Somos sostenibles (ya lo somos) porque hemos aceptado el sacrificio de una buena parte a cambio de la vida breve pero abundante del resto; como si así funcionásemos, como si el gobierno de «los mejores» fuese lo mejor. Pero una vida no paga otra y, en consecuencia, hay una factura pendiente aquí, hay una deuda que no pagará el deudor (nunca lo hace) y que mucho menos pagará el destino. Aquí se produce una injusticia que sólo reparará la supervivencia que explica que lo mejor no son los mejores, sino que lo es la medida. Medir, digo, reparar, digo, no perdonar. Esto no es ya una negociación. En eso hemos fracasado también: no sólo no tenemos líderes fiables ni empresarios honrados, tampoco tenemos un ejército que oponer a un enemigo que lo posee todo y que seguirá poseyéndolo todo sea cual sea su siguiente rostro. Y sin embargo no podemos perder.

No podemos perder porque ya lo hemos hecho (y además para siempre). Esta pandemia no ha venido para alinearse a una izquierda dividida por el reparto de beneficios de su capitulación, sino a hacer más fuerte al poderoso, aún más. Así que deberíamos, por una vez, hacer inventario de humildad, y examen de integridad y averiguar qué nos queda de la intención (legítima) de tachar el destino y erradicar, un día, su cualidad deformadora; romper ese cristal que es para unos el de unas gafas de leer y para otros el de unas de sol. Pero que atisba la misma verdad. No somos lo que decimos que somos. Lo que decimos es mejor.

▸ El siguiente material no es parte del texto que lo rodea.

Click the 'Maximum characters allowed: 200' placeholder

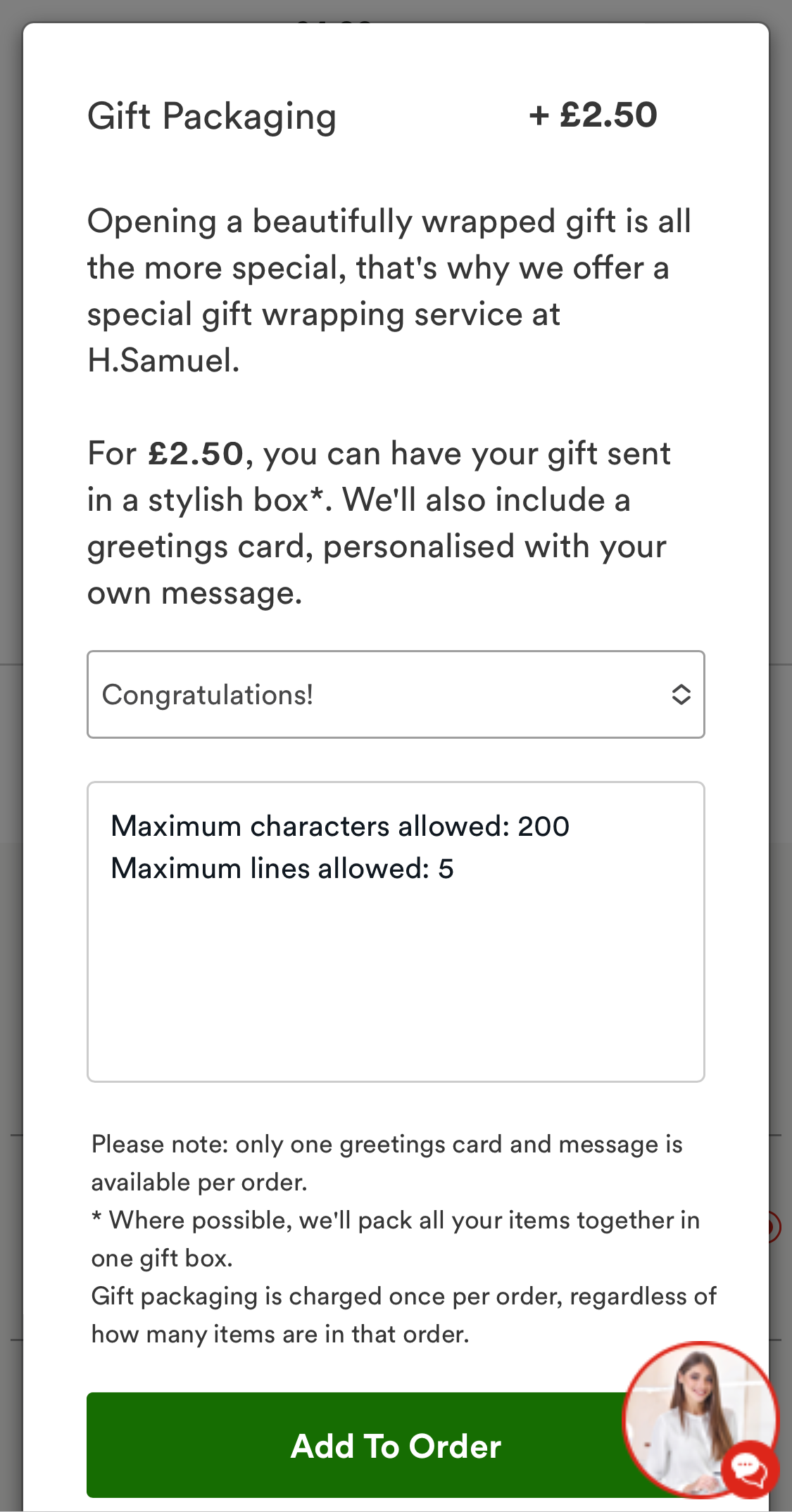(x=340, y=826)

Quienes hubiesen vivido bien sin nuestros muertos, los criminales, sabían que con ellos vivirían mejor. Viven mejor (aunque mi sensación es que no tienen ni idea de qué es vivir), sin duda. Pero esa es la medida de su catadura, eso es lo que son y, a pesar de todo, nosotros cumplimos escrupulosamente nuestra parte de un guion que deberíamos de haber tirado por el retrete sin leer hace ya una buena cantidad de años. 750 millones, y no deberíamos de preguntarle a ellos, sino a aquellos de nosotros que estábamos allí, a los que vimos cómo la gravedad la imponía el hecho de que no podíamos atenderles a todos porque algunos no quisieron, bajo ningún pretexto, ver mermar sus ingresos.

Si fuésemos poetas, que no lo somos, por suerte, nos habríamos detenido mucho antes de añadirle otro adjetivo a una mala metáfora. Que no se reduzcan, al final, los muertos, a una «bandada de almas incineradas por el destino», o algo así. Aunque algo así es lo que va a pasar finalmente: preferimos la cursilería y el sistema lo sabe, por eso siempre gana. La cursilería es a la inteligencia lo que el patriotismo a la comunidad y conduce al olvido de lo que somos: una bandada de almas en busca de la justicia.